- Associated Press - Thursday, March 20, 2014

CHARLESTON, W.Va. (AP) - West Virginia Gov. Earl Ray Tomblin signed a budget into law Wednesday that dips into millions of dollars in state reserves but gives public employees raises.

Before approving the plan, the Democratic governor vetoed about $67 million in 42 spending areas to limit how much the state dips into its savings. Senior services, local economic development and other programs will see some funding scaled back but not deleted.

“Some of these reductions curb grants and services and, while they are difficult, they are necessary to responsibly manage future year budgets, without raising taxes,” Tomblin wrote in his veto letter.

The proposal that lawmakers passed last week would have taken $147.5 million from the state’s $922 million last-resort account. Senate Finance Committee Chairman Roman Prezioso, D-Marion, said another bill cutting horse- and dog-track subsidies, and other areas, could keep another $21 million in the Rainy Day Fund. That proposal awaits the governor’s signature.

Tomblin raised concerns that the state’s bond ratings could suffer in the long run if it draws that much from savings. Instead, Tomblin reduced next year’s dip into reserves to $100 million.

The 2015 fiscal year will be the first where the state patches its budget with the Rainy Day money. Tomblin expects the state to keep drawing more reserves to balance its budget through 2018.

Tomblin Deputy Chief of Staff Jason Pizatella said the state is expecting another dismal budget in 2016 and could need $150 million to $170 million to balance its next budget.

New tax dollars weren’t a possibility, because House lawmakers opposed bringing in more money by raising cigarette, sales and other taxes. Each of the House’s 100 members is up for re-election, and Democrats are clinging to a six-seat edge over Republicans.

“Without a tax increase or other revenue source, and absent the action I am making today, (the budget) will drop the Rainy Day Fund below what is considered the recommended threshold of 15 percent (of general revenue) down to 11.5 percent in three fiscal years,” Tomblin wrote in his veto letter Wednesday.

The budget includes $504 raises for public employees. It also accounts for $1,000 across-the-board raises for teachers and 2 percent raises for school service personnel, which were included in a separate bill.

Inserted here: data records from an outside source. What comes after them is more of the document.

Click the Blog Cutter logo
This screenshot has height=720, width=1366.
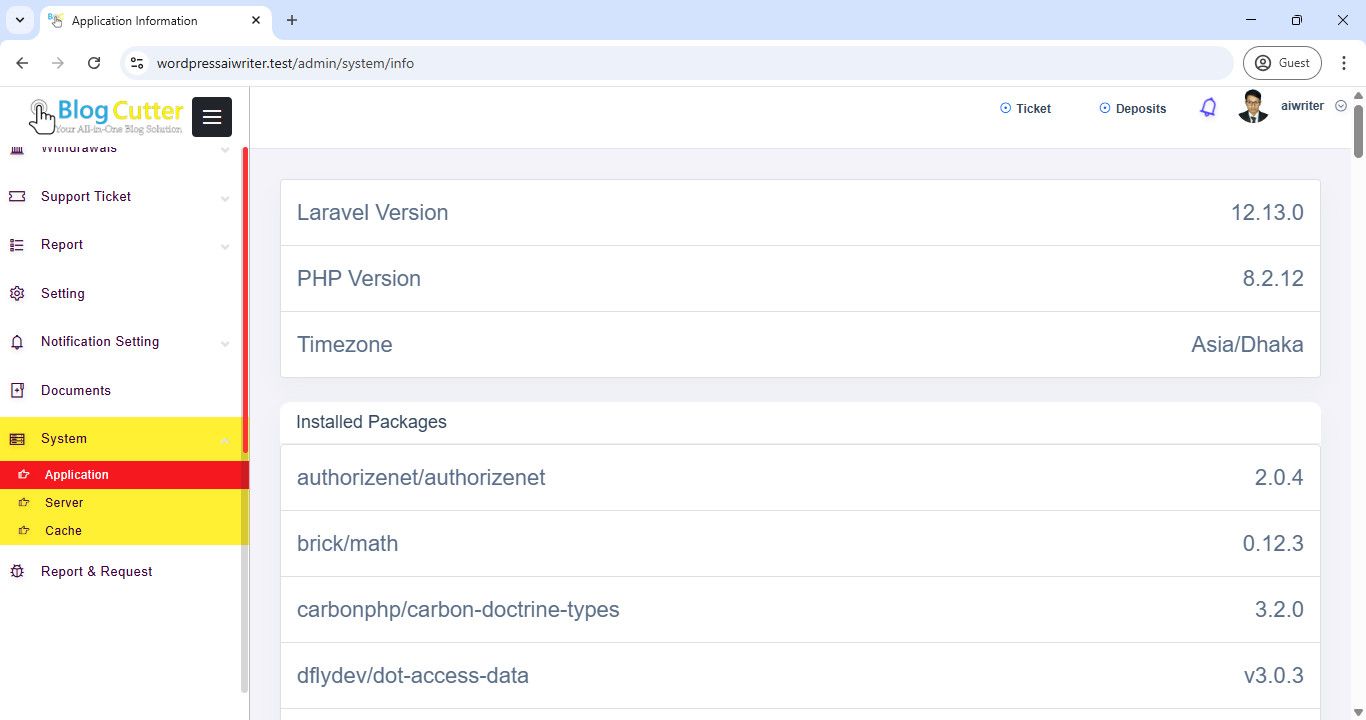coord(107,116)
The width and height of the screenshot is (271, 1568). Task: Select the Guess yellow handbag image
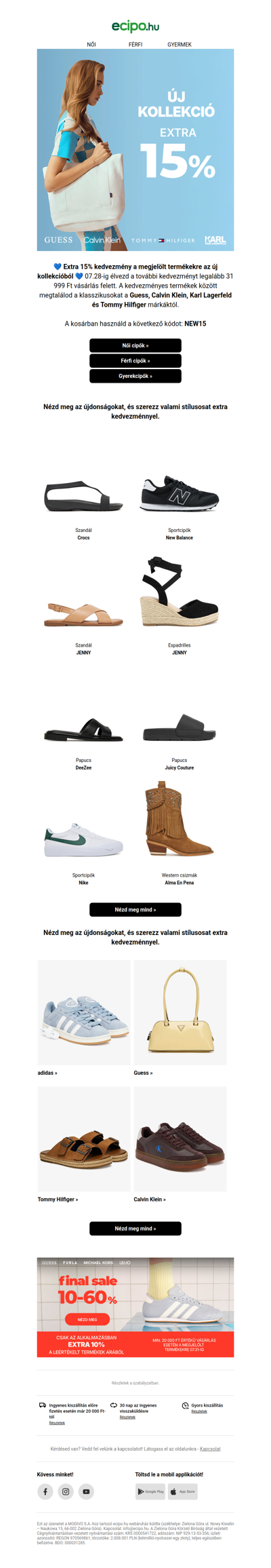click(180, 1012)
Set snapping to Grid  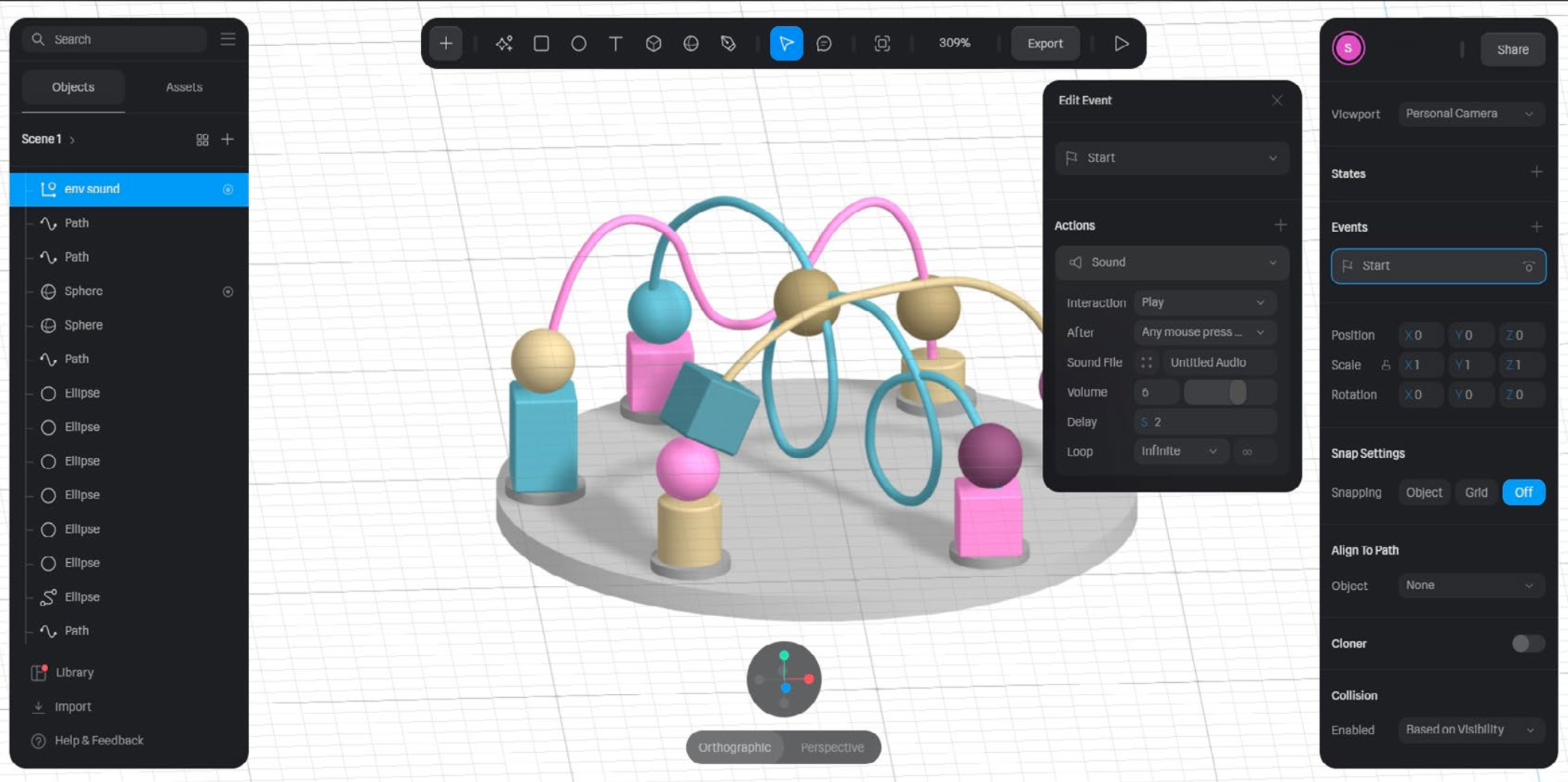[1476, 492]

The biggest line-item veto took $47.6 million from a medical services trust fund, which Tomblin said will be restored to Medicaid later.

Tomblin also took $3.5 million out of $19.5 million lawmakers budgeted for in-home care for seniors. Pizatella said more than 1,000 seniors are on a waiting list for the program, and next year’s budget would still cover 335 of them.

Tomblin said the state needs to determine whether Medicaid expansion and other aspects of the Affordable Care Act would affect use of the in-home program.